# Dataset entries
^^^^

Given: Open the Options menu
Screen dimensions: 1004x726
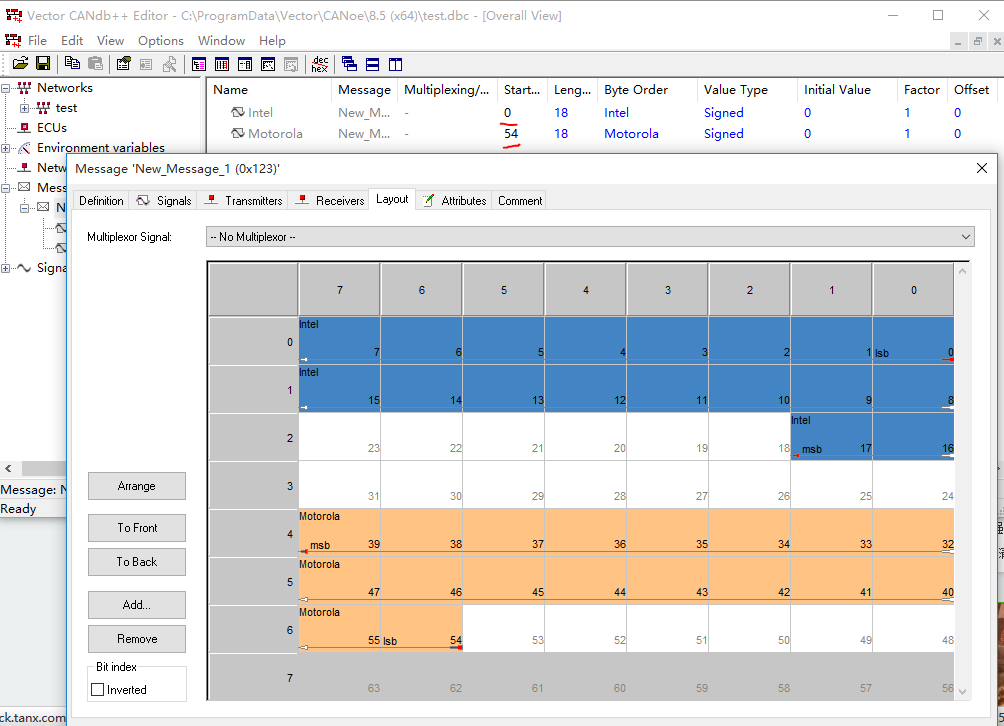Looking at the screenshot, I should 161,41.
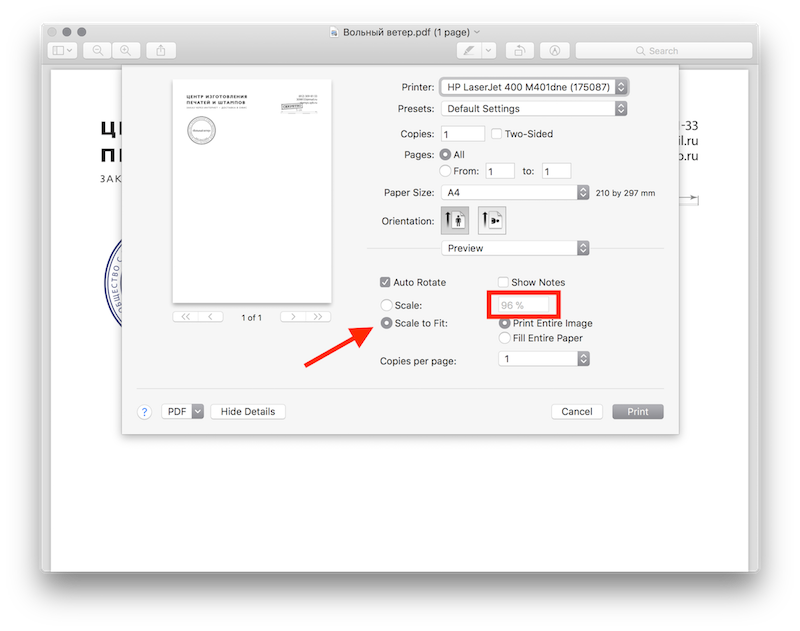800x631 pixels.
Task: Click the zoom in magnifier icon
Action: (x=125, y=50)
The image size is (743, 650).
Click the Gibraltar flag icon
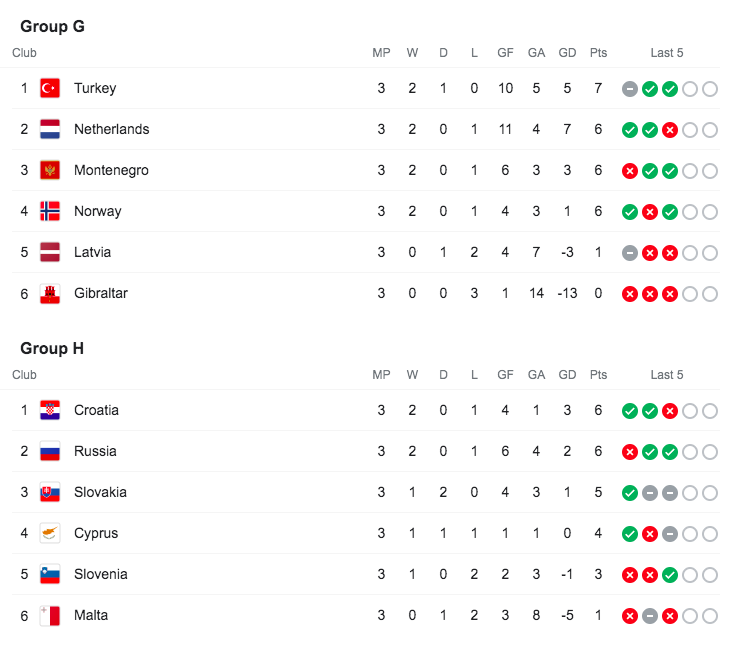click(x=50, y=293)

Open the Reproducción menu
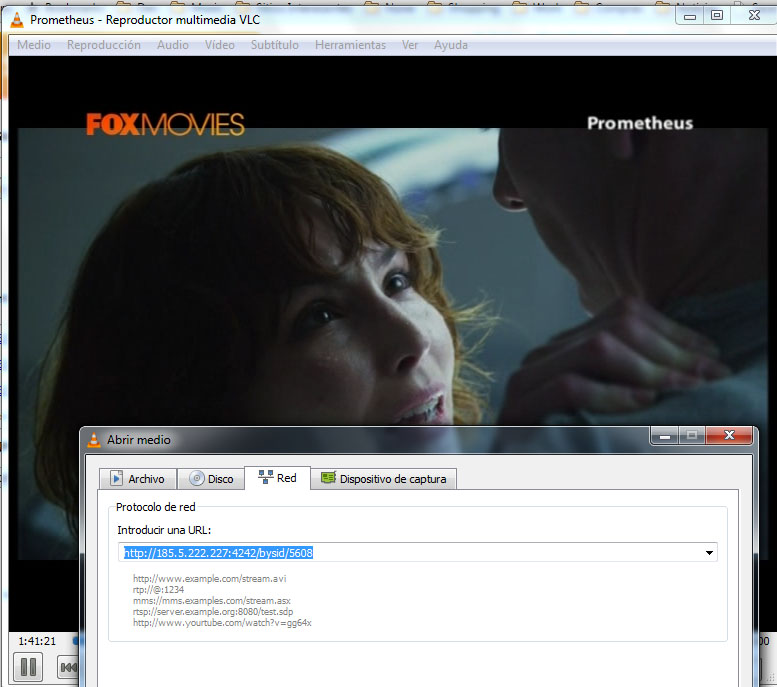pyautogui.click(x=104, y=45)
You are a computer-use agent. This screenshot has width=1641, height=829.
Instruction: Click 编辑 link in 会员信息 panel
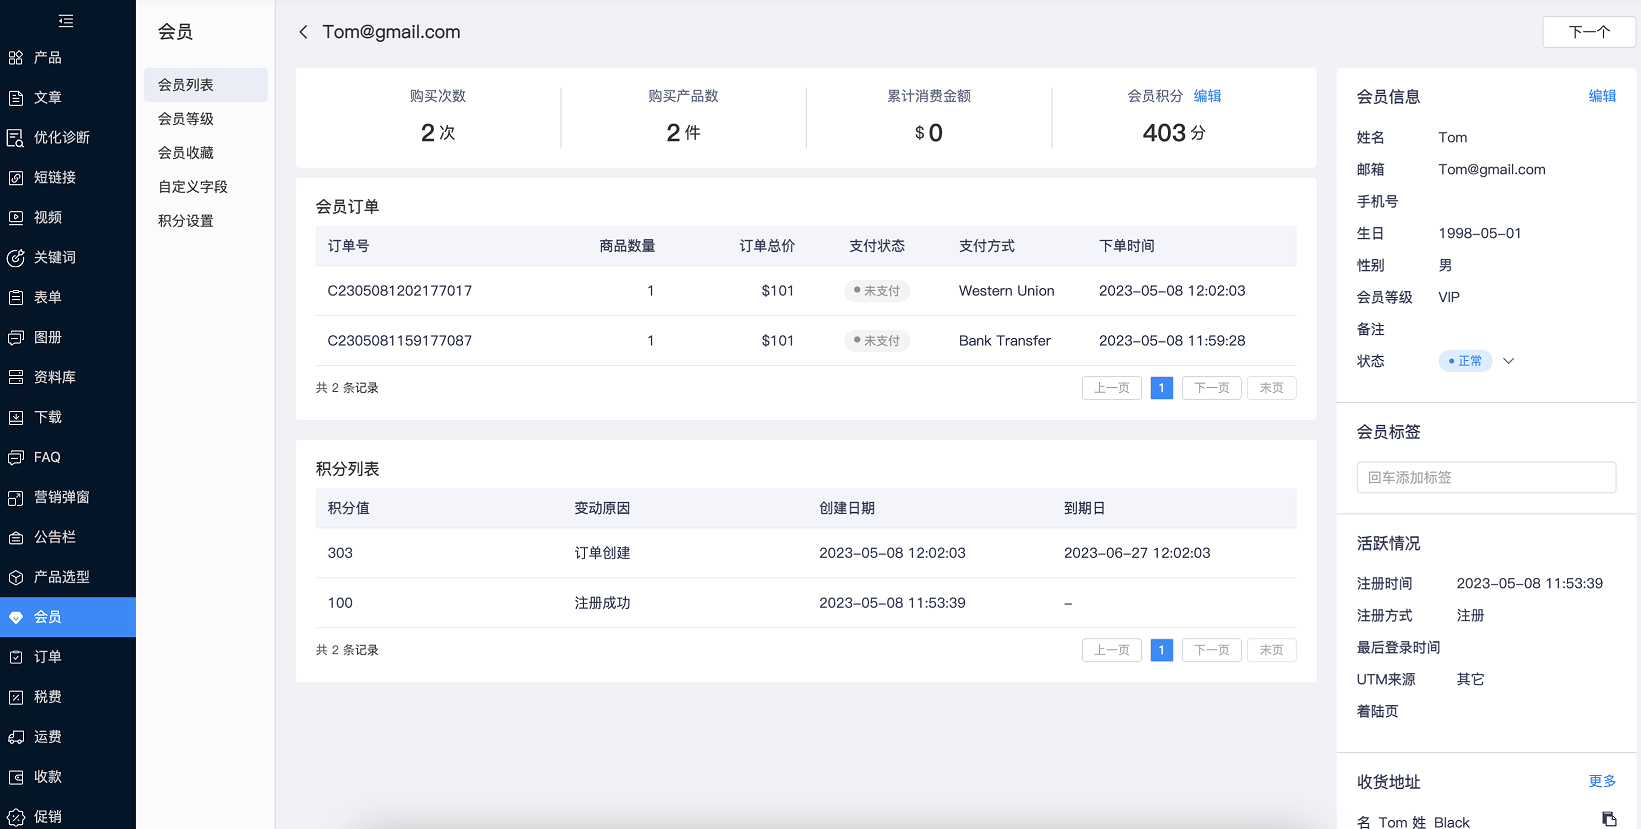[x=1602, y=96]
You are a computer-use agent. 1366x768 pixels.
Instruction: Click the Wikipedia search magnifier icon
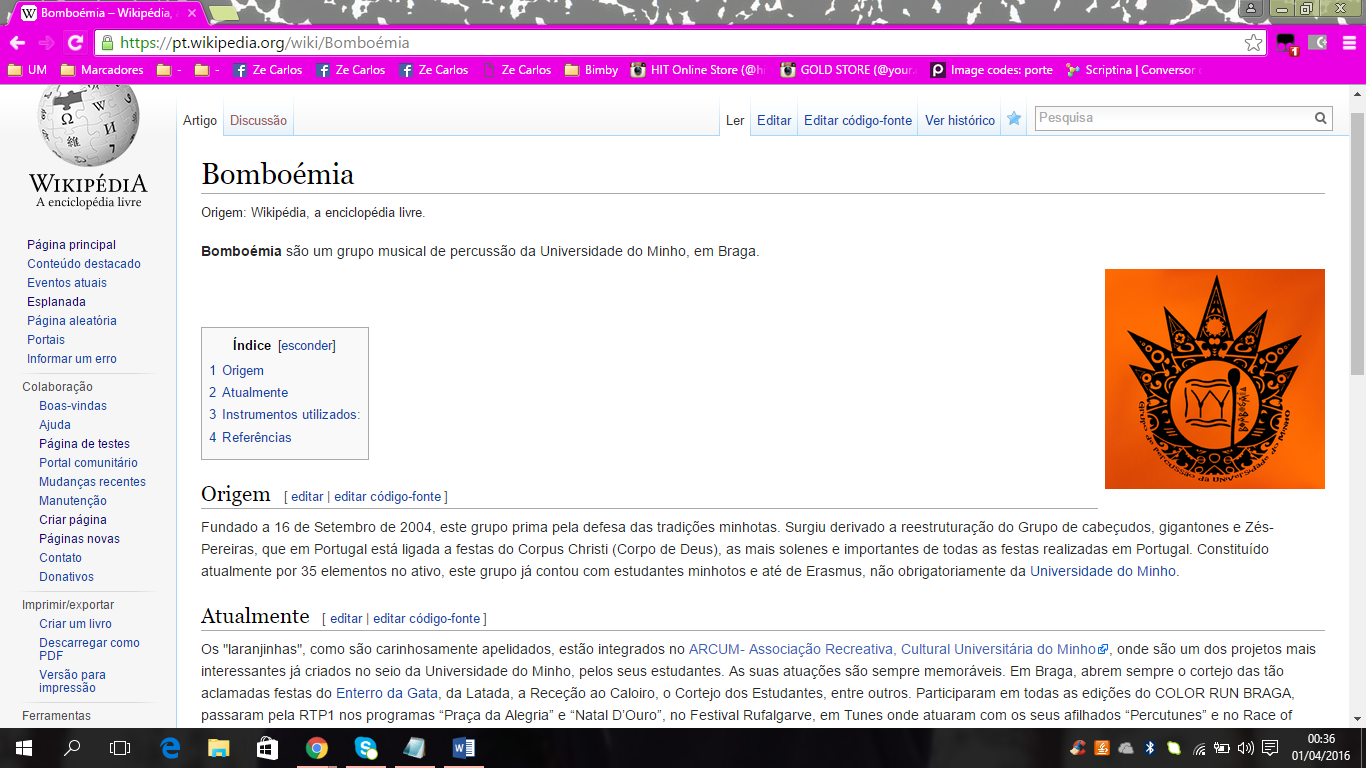pos(1321,118)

^^^^

# Task to complete
Pictures stay out. Copy exactly, and only, the lines from the one containing "You are a computer-use agent. This" through the end of the data.

# Finished exercise
You are a computer-use agent. This screenshot has width=1641, height=829.
Instruction: Click 编辑 link in 会员信息 panel
[x=1602, y=96]
You are a computer-use agent. 1366x768 pixels.
Instruction: Click the Wikipedia search magnifier icon
pos(1321,118)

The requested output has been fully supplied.